I’ve been a lurker on the Straight Dope for quite a while, and as some one with strong libertarian leanings I am honestly struggling to understand the thought process behind many of the posters with more liberal views.
So here’s my totally hypothetical question. Let’s say I could prove with 100% certainty (I have a magical crystal ball) that by cutting the current tax levels in half on corporate earnings, capital gains, and on people earning more than $200k/year an additional $200 billion in government income would be generated annually.
These additional revenues would be spent on providing health care coverage for all those who currently don’t have it. As a result of these tax cuts, many of the “rich” would be paying a lower percentage of their income in taxes than the middle and lower earners – but the uninsured would now be covered.
So here’s your choice, given these two choices, would you stick with the current system (higher taxes and limited to no health care services for the poor), or would you choose to lower taxes on the “rich” if it resulted in HC insurance coverage for the poor?
What I’m trying to understand is to someone with liberal leanings what is more important, providing help to the less fortunate, or making sure the “rich” pay their fair share?
If you could prove that lowering the taxes not only provided healthcare to the people who don’t currently have it and fix the other problems with our current system and any other system that is struggling for lack of money, then I’d have no problem with it.
I wouldn’t be okay with it if, say, healthcare got improved but everything else fell to hell.
Um, actually, since I’m only a liberal by certain measures, I probably shouldn’t have answered.
My intent was not to debate “trickle down”. I’ve read enough of those debates here with the usual suspects chiming in with their 2 cents and conveniently arriving at a conclusion that supports their own political views.
I’m simply trying to understand what is more important to someone with a more liberal viewpoint then my own – providing services for those without –or a more even distribution of income.
Okay, as a typical U.S. (as opposed to Canadian, Australian, European or whatever) liberal of the New Deal variety, I’ll take a shot at it.
When Franklin Roosevelt said “I see one-third of a nation ill-fed, ill-housed and unemployed” he didn’t say under his breath “so let’s screw the other two-thirds.”
Contrary to what some would have you believe, American liberals are not opposed to people being rich.

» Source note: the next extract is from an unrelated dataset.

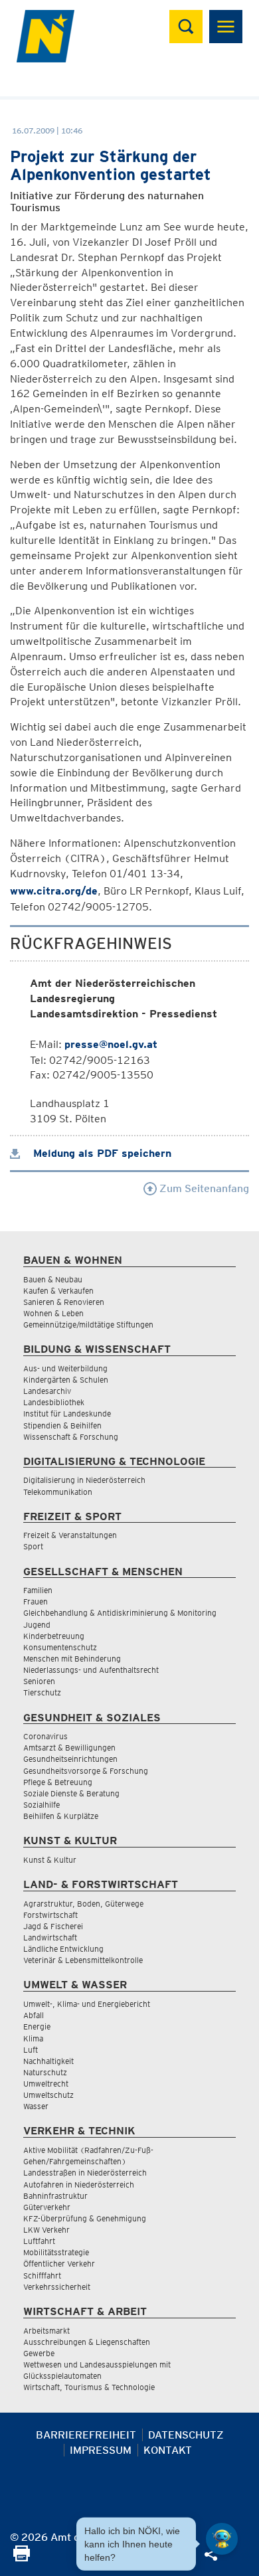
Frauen (35, 1601)
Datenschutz (186, 2435)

We don’t wish to simply redistribute income so that everyone winds up in the same drab apartment, riding the same mass transit to pick up our children from mandatory daycare.
A good liberal wants everyone to have access to a basic level of services. Now, we’ll all have a big fight over the definition of “basic level” but we understand that people who can afford to pay more will end up getting more (or better). And that’s okay, as long as everyone can get enough (or good enough).
So, in terms of your hypothetical, If it means that 50,000 families can get health care, then yes, Bill Gates can have a few more million.
The real question you’re posing has nothing to do with healthcare for the masses. Clearly, if the government had more income, it could do anything it wanted with the money. National healthcare is just one of many options. Your real question is: If I could prove that lower taxes on the wealthy would lead to higher government revenue, would you be for it? Well, who wouldn’t be? Unfortunately, the real answer is: your crystal ball is defective. Our tax rates are far below the levels where this might work. Plus, you’d get more bang for the buck by raising taxes on the wealthy and reducing them on the low and middle class.